Fondamentali in particolare alcuni scritti sulla questione nazionale degli anni
1915-16. In essi il rivoluzionario russo aveva evidenziato la dinamica
complessa e contraddittoria dei processi di internazionalizzazione, i quali
stavano generando non a caso nuovi e dirompenti conflitti nazionali
particolarmente nei paesi coloniali soggetti al dominio delle grandi potenze
imperialistiche: l'imperialismo e i processi di "crisi generale" del
capitalismo avevano secondo Lenin modificato profondamente il nesso tra
nazionale e internazionale, rendendo molto più intrecciato e complesso il loro
rapporto ma non avevano per questo reso storicamente obsoleta la questione
nazionale.
Già in un articolo del 1913 Lenin
aveva affermato:
Il capitalismo conosce due tendenze storiche nella
questione nazionale. La prima è il ridestarsi di una vita e di movimenti
nazionali, la lotta contro ogni oppressione nazionale, la creazione di stati
nazionali. La seconda consiste nello sviluppo e nella intensificazione di ogni
specie di rapporti tra le nazioni, nella distruzione delle barriere nazionali,
nella creazione dell'unità internazionale del capitale, della vita economica in
generale, della politica, della scienza. Queste due tendenze sono una legge
generale del capitalismo. La prima prevale all'inizio del suo sviluppo, la
seconda caratterizza il capitalismo maturo, che si avvia alla trasformazione in
società socialista.[22]
E' in stretta relazione a questa
impostazione teorica destinata come è noto a segnare il dibattito della III
Internazionale negli anni '20 e '30 sulla questione nazionale e su quella
coloniale, che si muoverà la riflessione di Gramsci sui temi del rapporto
nazionale-internazionale, soprattutto a partire dagli anni 1922-23. Nei Quaderni la riflessione sul tema
dell'internazionalismo e sul suo rapporto con il terreno nazionale si
collegherà strettamente con quella sulle ragioni della sconfitta della
rivoluzione in Occidente e sulle prospettive nuove che il processo di
costruzione del "socialismo in un solo paese" apre all'insieme del
movimento rivoluzionario mondiale. Ed è ancora la concezione leniniana del
nesso tra nazionale e internazionale ad esser fatta propria da Gramsci in
carcere: nei Quaderni, egli
sottolineerà la natura insieme profondamente nazionale e profondamente europea
della concezione leniniana della rivoluzione mondiale, contrapponendola alla
concezione trockista della rivoluzione in permanenza: l'astratto
"cosmopolitismo" di Trocki appare a Gramsci solo
"superficialmente nazionale e superficialmente occidentalista o europeo"[23].

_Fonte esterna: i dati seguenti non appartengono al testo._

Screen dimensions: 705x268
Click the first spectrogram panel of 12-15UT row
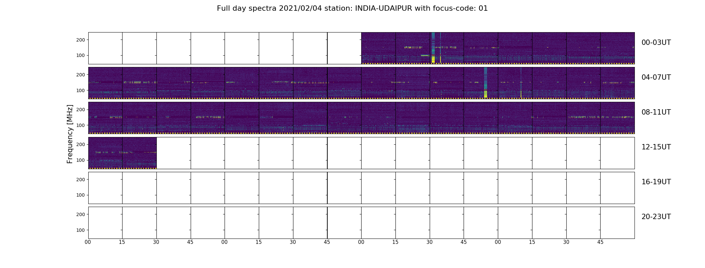click(105, 153)
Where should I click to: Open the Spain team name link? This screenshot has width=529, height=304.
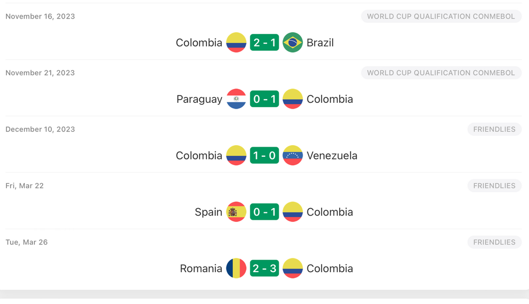pos(208,212)

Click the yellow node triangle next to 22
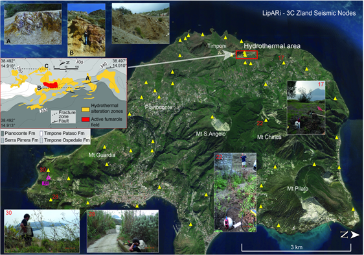pos(266,120)
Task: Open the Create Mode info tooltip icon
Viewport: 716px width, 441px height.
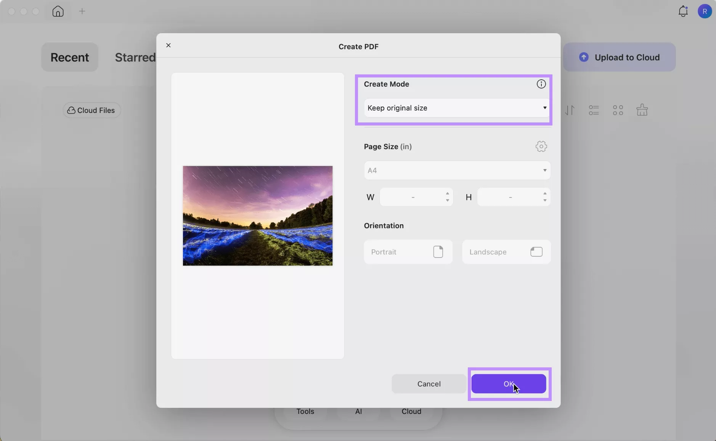Action: pyautogui.click(x=541, y=84)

Tramontata l'ipotesi di una rapida accelerazione del processo rivoluzionario su
scala mondiale per effetto della spinta propulsiva della Rivoluzione d'ottobre
e degli stessi processi di internazionalizzazione economica del mondo
capitalista, il movimento comunista si avviava ad affrontare una lunga e
difficile fase di "guerra di posizione", dagli esiti certo allora non
prevedibili. Gramsci comprese molto presto che tale "guerra di
posizione" avrebbe obbligato i partiti comunisti a ricercare un più
profondo radicamento nei loro rispettivi "terreni nazionali". In un
nuovo e inedito quadro mondiale segnato da imponenti processi di
riorganizzazione sociale e politica del mondo capitalistico ma anche dal
rafforzamento dell'Unione sovietica e dal processo di costruzione del
"socialismo in uno solo paese", il terreno nazionale era destinato a
diventare ancor più che in passato quello più importante e decisivo per vincere
la lotta per l'egemonia. Di qui l'affemazione del carattere insieme
"nazionale" e"popolare" del "blocco storico" che
i comunisti avrebbere dovuto tendere a costruire e a dirigere.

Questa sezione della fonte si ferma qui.